In the records below, find the line containing "The image size is (1456, 824)." and the line containing "Open the Application Keys section"; please repeat exactly the lines from one to the other, both included, and nothing more.

:::::

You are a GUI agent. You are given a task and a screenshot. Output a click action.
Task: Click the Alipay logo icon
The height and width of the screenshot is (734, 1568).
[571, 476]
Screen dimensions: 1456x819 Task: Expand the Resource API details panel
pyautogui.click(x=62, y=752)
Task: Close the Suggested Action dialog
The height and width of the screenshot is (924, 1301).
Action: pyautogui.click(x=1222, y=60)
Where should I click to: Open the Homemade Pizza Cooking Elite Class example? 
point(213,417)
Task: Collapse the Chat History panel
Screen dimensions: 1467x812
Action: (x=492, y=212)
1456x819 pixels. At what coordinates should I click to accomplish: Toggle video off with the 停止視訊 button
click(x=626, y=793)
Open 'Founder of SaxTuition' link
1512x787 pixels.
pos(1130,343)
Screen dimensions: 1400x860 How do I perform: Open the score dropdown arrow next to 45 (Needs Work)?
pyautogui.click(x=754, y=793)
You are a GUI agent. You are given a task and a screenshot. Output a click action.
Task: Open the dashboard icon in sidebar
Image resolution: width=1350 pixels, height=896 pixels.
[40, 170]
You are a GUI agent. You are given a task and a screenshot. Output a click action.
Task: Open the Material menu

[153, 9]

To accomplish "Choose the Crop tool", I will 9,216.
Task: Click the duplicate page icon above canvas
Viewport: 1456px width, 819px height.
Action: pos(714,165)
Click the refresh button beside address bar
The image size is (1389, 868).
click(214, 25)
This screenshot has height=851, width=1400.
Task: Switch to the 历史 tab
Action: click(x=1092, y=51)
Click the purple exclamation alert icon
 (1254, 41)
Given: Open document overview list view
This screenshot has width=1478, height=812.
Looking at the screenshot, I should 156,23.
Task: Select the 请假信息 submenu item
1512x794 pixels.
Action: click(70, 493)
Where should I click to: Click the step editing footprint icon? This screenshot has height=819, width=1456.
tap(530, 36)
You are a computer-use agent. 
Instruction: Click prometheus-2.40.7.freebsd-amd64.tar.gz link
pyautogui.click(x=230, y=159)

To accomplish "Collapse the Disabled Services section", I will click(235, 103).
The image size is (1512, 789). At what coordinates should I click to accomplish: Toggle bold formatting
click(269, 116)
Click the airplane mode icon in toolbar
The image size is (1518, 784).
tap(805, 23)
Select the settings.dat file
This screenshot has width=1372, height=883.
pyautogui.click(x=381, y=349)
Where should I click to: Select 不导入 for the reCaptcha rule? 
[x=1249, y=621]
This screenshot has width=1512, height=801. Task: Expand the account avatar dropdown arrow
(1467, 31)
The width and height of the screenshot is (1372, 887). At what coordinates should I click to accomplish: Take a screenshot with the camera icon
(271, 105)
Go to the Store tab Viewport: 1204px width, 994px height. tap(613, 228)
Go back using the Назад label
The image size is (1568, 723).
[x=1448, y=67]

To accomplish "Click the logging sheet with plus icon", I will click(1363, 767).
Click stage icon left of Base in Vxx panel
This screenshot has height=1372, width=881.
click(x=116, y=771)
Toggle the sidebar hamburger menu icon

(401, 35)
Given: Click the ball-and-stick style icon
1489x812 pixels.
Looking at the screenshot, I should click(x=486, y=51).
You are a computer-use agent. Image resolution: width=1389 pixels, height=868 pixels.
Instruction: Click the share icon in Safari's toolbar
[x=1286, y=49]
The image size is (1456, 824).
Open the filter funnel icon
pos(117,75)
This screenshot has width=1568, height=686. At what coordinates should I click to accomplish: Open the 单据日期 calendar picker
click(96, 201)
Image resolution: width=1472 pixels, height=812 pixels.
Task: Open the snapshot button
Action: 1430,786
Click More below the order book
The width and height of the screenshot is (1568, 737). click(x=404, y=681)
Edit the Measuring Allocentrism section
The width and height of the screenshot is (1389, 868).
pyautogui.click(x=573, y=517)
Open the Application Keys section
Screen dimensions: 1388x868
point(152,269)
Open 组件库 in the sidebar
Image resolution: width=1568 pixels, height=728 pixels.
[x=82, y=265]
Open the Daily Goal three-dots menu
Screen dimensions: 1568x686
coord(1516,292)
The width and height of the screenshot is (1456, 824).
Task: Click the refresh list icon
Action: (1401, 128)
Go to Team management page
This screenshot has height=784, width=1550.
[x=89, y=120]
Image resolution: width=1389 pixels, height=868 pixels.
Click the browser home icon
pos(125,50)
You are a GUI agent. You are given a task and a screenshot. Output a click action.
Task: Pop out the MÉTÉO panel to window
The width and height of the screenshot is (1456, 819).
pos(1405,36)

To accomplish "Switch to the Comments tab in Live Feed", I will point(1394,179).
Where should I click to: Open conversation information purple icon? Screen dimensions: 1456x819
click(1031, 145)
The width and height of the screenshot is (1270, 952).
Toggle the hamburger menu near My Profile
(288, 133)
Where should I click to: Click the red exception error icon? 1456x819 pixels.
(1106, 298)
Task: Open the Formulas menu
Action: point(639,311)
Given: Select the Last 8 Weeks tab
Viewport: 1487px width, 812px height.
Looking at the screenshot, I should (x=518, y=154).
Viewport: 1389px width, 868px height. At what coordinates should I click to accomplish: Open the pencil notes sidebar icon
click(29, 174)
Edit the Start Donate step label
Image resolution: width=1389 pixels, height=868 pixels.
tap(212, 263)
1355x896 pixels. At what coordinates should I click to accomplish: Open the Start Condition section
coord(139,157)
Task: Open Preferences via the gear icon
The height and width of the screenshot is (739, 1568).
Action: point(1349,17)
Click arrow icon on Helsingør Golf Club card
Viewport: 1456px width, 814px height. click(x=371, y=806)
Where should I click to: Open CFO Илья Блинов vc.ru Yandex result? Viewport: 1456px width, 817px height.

:::::

Solution to the exercise:
The image size is (1456, 824).
Open the filter funnel icon
pos(117,75)
This screenshot has width=1568, height=686. At what coordinates should I click to accomplish: Open the 单据日期 calendar picker
click(96, 201)
Image resolution: width=1472 pixels, height=812 pixels.
Task: Open the snapshot button
Action: 1430,786
Click More below the order book
The width and height of the screenshot is (1568, 737). click(x=404, y=681)
Edit the Measuring Allocentrism section
The width and height of the screenshot is (1389, 868).
pyautogui.click(x=573, y=517)
Open the Application Keys section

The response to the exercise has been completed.